Michael O’Loughlin wrote in America that change under Pope Francis has been occurring and this denouncement of criminalization laws is another step forward:

“The pope’s willingness to speak thoughtfully about topics until very recently considered taboo in the church has given bishops the freedom to explore these topics even further. It is difficult to imagine a cardinal writing an essay denouncing homophobia as “demonic” and reframing the debate around homosexuality not as one about rules but rather as one about love without the tacit permission granted by the pope by way of his previous comments and gestures.

“Some critics have said that until the church changes its doctrinal teaching related to homosexuality, welcoming words remain empty gestures. But Francis, and some bishops, seem determined to find a middle way in which they work within the church’s tradition in order to champion God’s love.”

Finally, Christopher Lamb, Vatican correspondent for The Tablet, provided a commentary about the wider possibilities of the pope’s statements:

“But it is significant that when the Pope talked about whether homosexual behaviour is a sin, he stressed that it is also a sin to lack charity to your neighbour.

“In other words: stop singling out gay people.

“Furthermore, the Pope’s statement of fact that homosexuality is part of the ‘human condition’ could also open the door to a revision of the Church’s catechism where the homosexual ‘inclination’ is described as ‘objectively disordered’. . .

“When it comes to LGBTQ Catholics, the temptation is to exclude or reject, but Francis is showing this is the very opposite of what it means to be Catholic, which by definition means universal and all-embracing.”
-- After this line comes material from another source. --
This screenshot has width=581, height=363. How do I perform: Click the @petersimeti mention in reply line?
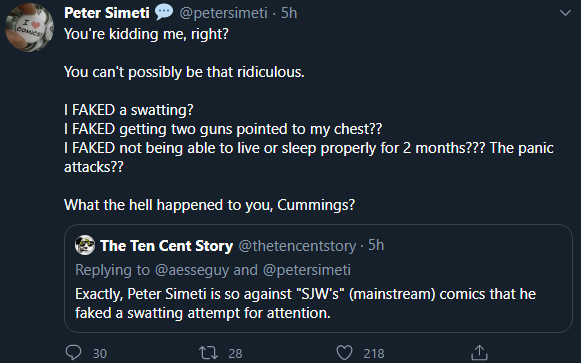pyautogui.click(x=306, y=270)
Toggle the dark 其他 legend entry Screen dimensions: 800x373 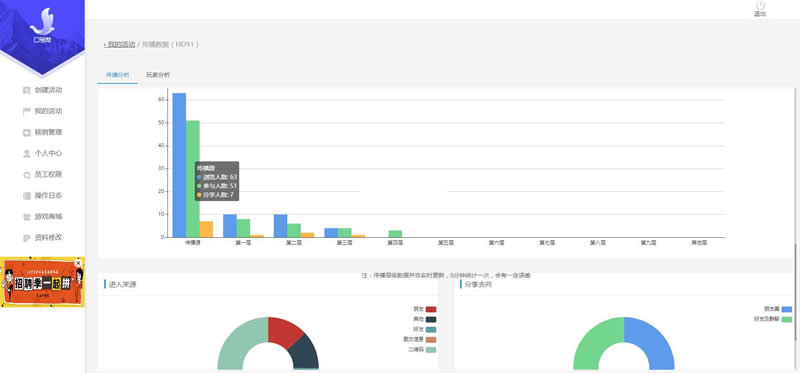(x=425, y=319)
Robert Shine (he/him), New Ways Ministry, February 8, 2023

3 replies
  1. Bob Hare
    Bob Hare says:

    Statements like Archbishop Stephen Ameyu Martin Mulla of Juba, South Sudan, talking about the decadent west inflicting its views of sexuality on African cultures reminds me of the 14th chapter of Frederic Martel’s book “In the Closet of the Vatican”. That fourteenth chapter is titled; “The Pope’s Diplomacy”

    This could be the most recent example of Pope Francis’ diplomacy. It seems to me that Pope Francis’ denouncing the criminalization of LGBTQ+ persons on his recent trip and the Archbishop of Juba’s statement is another example from Martel’s perspective on those laws of not really standing up for African culture.
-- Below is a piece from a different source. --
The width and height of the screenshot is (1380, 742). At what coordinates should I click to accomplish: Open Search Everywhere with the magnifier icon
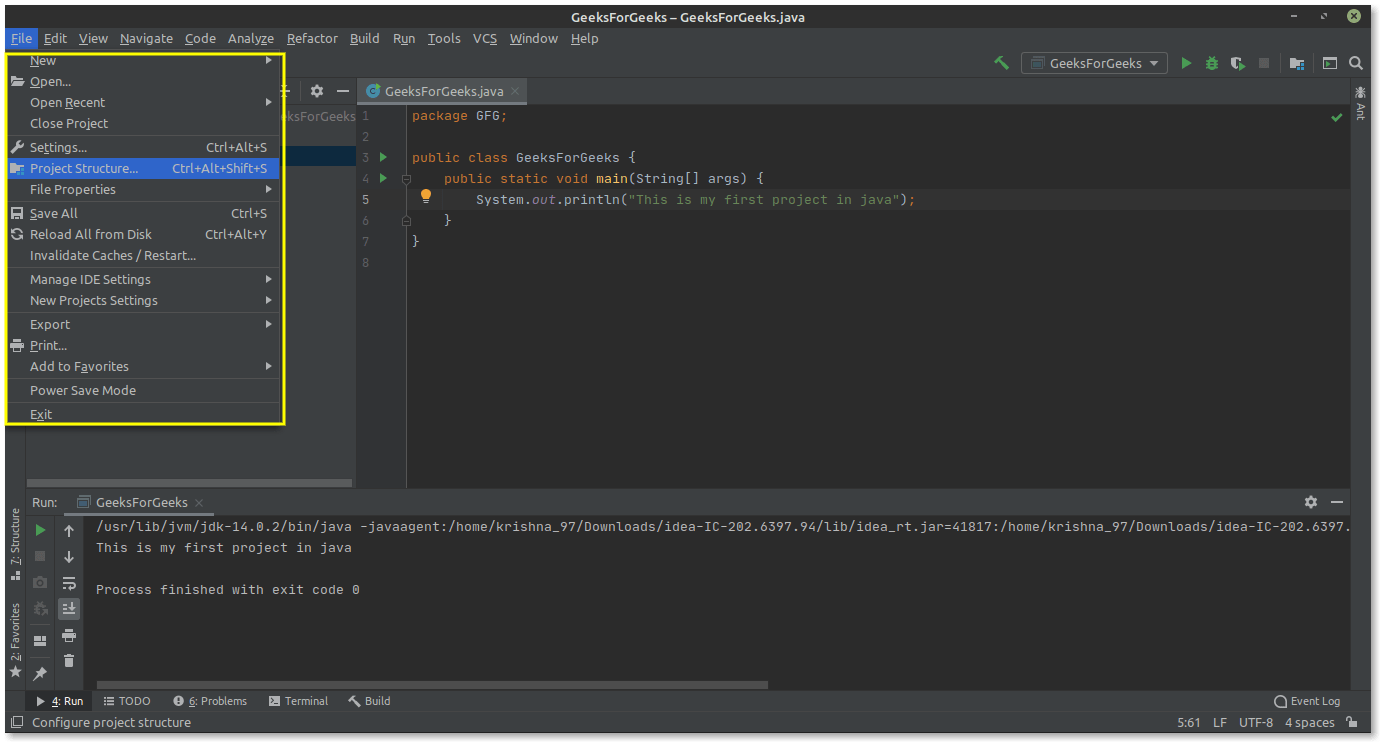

    A main theme of that chapter in Martel’s book focuses on the source of those laws of criminalization of LGBTQ+ persons coming from European colonial times. “The penalization of homosexuality therefore has nothing African about it – it is a leftover from colonialism. The supposedly unique quality of ‘African-ness’ was an injunction by the colonists to try and ‘civilize’ the indigenous Africans, to teach them ‘good’ European models and condemn homosexual practices.” Martel, Frédéric . In the Closet of the Vatican (p. 333). Bloomsbury Publishing. Kindle Edition.

    • Loretta
      Loretta says:

      I appreciate the information given from your reading particularly citing that criminalization has its origin in colonialism although it seems all peoples lean in that direction.

  2. Thomas William Bower
    Thomas William Bower says:

    I offer to Pope Francis and the Curia and various observers the solution to the “new” problem of what to do with homosexuals/queers now that we are not to be criminalized, but to still live under the cloud of de facto state of sinfulness is to simply remove the Ratzinger letter on care of homosexuals and Catechetical prohibitions about same sex affectations. To follow the Biblical prohibitions against various body parts participation in sin is to cast them out. So rather than trimming up the edges around anti-LGBT stances is to simply get rid of the prohibitions. I no longer feel obliged to avoid meat on Fridays so to use the advertising phrase – Just do it.